In fine, it was not in despondent mood, nor with dejected looks, that,
a little before noon, Kenelm crossed the bridge and re-entered the
enchanted land of Grasmere.  In answer to his inquiries, the servant
who opened the door said that neither Mr. Melville nor Miss Mordaunt
were at home; they had but just gone out together for a walk.  He was
about to turn back, when Mrs. Cameron came into the hall, and, rather
by gesture than words, invited him to enter.  Kenelm followed her into
the drawing-room, taking his seat beside her.  He was about to speak,
when she interrupted him in a tone of voice so unlike its usual
languor, so keen, so sharp, that it sounded like a cry of distress.

"I was just about to come to you.  Happily, however, you find me
alone, and what may pass between us will be soon over.  But first tell
me: you have seen your parents; you have asked their consent to wed a
girl such as I described; tell me, oh tell me that that consent is
refused!"

"On the contrary, I am here with their full permission to ask the hand
of your niece."

Mrs. Cameron sank back in her chair, rocking herself to and fro in the
posture of a person in great pain.

"I feared that.  Walter said he had met you last evening; that you,
like himself, entertained the thought of marriage.  You, of course
when you learned his name, must have known with whom his thought was
connected.  Happily, he could not divine what was the choice to which
your youthful fancy had been so blindly led."

"My dear Mrs. Cameron," said Kenelm, very mildly, but very firmly,
"you were aware of the purpose for which I left Moleswich a few days
ago, and it seems to me that you might have forestalled my intention,
the intention which brings me; thus early to your house.  I come to
say to Miss Mordaunt's guardian, 'I ask the hand of your ward.  If you
also woo her, I have a very noble rival.  With both of us no
consideration for our own happiness can be comparable to the duty of
consulting hers.  Let her choose between the two.'"
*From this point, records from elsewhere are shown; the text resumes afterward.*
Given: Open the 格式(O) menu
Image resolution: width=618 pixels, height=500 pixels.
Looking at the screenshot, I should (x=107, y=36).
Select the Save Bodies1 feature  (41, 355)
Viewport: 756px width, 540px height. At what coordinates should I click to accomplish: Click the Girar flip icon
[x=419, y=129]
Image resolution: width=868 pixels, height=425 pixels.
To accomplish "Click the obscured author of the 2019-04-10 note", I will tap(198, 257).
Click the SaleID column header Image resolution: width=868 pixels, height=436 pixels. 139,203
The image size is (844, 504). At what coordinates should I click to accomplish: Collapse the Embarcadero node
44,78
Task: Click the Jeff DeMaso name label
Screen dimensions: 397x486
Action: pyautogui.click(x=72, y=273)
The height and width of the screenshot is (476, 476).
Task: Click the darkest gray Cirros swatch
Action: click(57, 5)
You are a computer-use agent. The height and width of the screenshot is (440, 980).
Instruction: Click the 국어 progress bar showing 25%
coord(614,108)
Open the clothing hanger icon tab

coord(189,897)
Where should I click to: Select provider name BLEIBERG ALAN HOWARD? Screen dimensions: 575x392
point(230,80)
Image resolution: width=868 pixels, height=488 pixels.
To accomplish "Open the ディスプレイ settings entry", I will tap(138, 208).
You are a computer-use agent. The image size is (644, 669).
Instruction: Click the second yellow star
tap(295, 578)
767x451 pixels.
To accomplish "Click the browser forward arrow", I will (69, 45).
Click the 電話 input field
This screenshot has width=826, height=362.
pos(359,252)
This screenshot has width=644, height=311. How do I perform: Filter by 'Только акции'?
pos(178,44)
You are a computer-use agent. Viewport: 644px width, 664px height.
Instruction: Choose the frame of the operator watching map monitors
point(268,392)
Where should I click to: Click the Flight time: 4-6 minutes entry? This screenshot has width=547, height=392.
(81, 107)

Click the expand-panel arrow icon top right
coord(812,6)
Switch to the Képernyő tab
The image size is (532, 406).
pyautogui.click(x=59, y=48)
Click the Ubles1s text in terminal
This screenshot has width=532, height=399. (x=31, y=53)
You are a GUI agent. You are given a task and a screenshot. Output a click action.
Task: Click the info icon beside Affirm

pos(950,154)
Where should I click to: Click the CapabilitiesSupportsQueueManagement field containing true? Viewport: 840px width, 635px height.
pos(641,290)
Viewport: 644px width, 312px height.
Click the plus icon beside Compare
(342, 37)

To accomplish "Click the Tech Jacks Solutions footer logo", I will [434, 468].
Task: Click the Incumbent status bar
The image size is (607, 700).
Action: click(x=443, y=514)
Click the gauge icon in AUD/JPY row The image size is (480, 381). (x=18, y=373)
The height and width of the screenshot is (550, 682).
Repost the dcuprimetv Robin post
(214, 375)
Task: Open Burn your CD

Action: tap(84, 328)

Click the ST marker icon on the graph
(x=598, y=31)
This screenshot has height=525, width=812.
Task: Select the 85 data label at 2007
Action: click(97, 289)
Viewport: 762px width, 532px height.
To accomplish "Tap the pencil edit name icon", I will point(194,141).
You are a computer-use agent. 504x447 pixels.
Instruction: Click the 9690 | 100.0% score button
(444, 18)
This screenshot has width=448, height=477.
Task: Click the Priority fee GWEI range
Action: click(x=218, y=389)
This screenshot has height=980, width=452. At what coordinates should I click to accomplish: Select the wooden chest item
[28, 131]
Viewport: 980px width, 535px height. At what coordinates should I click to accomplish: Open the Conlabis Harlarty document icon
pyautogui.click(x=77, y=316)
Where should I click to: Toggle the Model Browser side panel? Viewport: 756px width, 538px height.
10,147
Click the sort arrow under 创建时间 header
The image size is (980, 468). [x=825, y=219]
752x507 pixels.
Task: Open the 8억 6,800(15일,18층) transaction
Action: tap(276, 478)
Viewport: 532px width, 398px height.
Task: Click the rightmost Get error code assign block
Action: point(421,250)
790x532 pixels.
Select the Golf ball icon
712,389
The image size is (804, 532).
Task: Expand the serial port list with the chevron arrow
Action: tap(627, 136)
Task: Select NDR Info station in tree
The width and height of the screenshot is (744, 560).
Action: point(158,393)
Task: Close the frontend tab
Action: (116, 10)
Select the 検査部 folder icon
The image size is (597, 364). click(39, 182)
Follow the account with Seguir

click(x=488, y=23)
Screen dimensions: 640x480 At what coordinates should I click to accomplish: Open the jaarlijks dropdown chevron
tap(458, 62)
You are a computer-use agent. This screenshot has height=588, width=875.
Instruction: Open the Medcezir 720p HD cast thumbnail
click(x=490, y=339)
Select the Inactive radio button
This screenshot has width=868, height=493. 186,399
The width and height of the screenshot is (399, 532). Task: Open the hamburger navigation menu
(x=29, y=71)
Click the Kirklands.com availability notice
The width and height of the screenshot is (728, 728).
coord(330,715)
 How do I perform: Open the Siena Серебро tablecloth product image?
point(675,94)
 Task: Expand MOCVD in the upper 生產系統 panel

"Impossible!" exclaimed Mrs. Cameron; "impossible.  You know not what
you say; know not, guess not, how sacred are the claims of Walter
Melville to all that the orphan whom he has protected from her very
birth can give him in return.  She has no right to a preference for
another: her heart is too grateful to admit of one.  If the choice
were given to her between him and you, it is he whom she would choose.
Solemnly I assure you of this.  Do not, then, subject her to the pain
of such a choice.  Suppose, if you will, that you had attracted her
fancy, and that now you proclaimed your love and urged your suit, she
would not, must not, the less reject your hand, but you might cloud
her happiness in accepting Melville's.  Be generous.  Conquer your own
fancy; it can be but a passing one.  Speak not to her, nor to Mr.
Melville, of a wish which can never be realized.  Go hence, silently,
and at once."

The words and the manner of the pale imploring woman struck a vague
awe into the heart of her listener.  But he did not the less
resolutely answer, "I cannot obey you.  It seems to me that my honour
commands me to prove to your niece that, if I mistook the nature of
her feelings towards me, I did not, by word or look, lead her to
believe mine towards herself were less in earnest than they are; and
it seems scarcely less honourable towards my worthy rival to endanger
his own future happiness, should he discover later that his bride
would have been happier with another.  Why be so mysteriously
apprehensive?  If, as you say, with such apparent conviction, there is
no doubt of your niece's preference for another, at a word from her
own lips I depart, and you will see me no more.  But that word must be
said by her; and if you will not permit me to ask for it in your own
house, I will take my chance of finding her now, on her walk with Mr.
Melville; and, could he deny me the right to speak to her alone, that
which I would say can be said in his presence.  Ah! madam, have you no
mercy for the heart that you so needlessly torture?  If I must bear
the worst, let me learn it, and at once."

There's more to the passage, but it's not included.